Maximizing the Benefit of Pharmacotherapy in Parkinson's Disease

Levodopa is one of the principal agents administered to treat patients with Parkinson's disease (PD). Several pharmacologic strategies can limit its side effects and enhance its activity. Although certain exceptions apply, dosage adjustments and drug changes should be instituted slowly. Levodopa is typically introduced in the form of carbidopa‐levodopa, with upward dosage titration weekly until symptoms improve. A dopamine agonist may be added when the dosage of levodopa reaches 300–500 mg/day. Dopamine agonists are used to control symptoms of PD, decrease or delay motor fluctuations, and allow lower dosages of levodopa to be administered.
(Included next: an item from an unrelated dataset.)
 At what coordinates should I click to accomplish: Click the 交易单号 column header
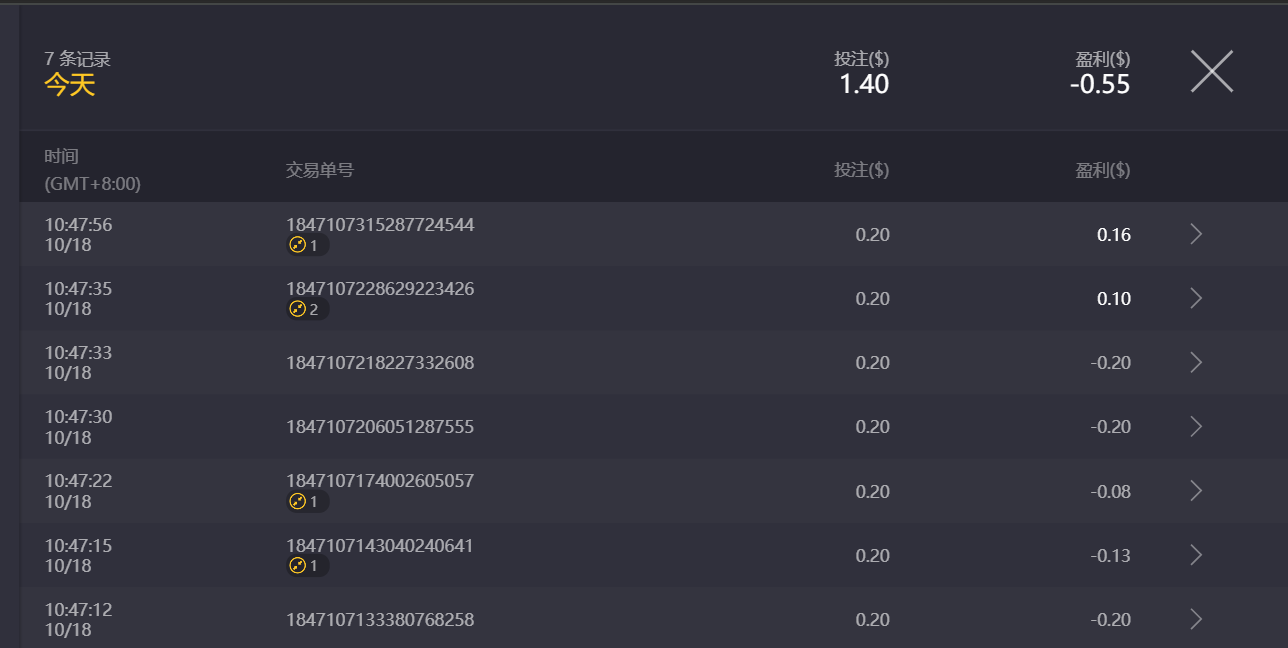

These agents are also being prescribed early in treatment before carbidopa‐levodopa therapy is begun. Addition of a catechol‐ O ‐methyltransferase inhibitor can increase the duration of levodopa's effect and may prove especially valuable for patients who experience early wearing off of levodopa. Patients with PD require close monitoring for drug toxicity. Because most of them are treated with several agents to provide maximum improvement and also receive treatment for comorbid conditions, drug‐drug interactions are possible. Frequently, clinically significant interactions are associated with agents that block D 2 receptors or deplete dopamine stores in the brain.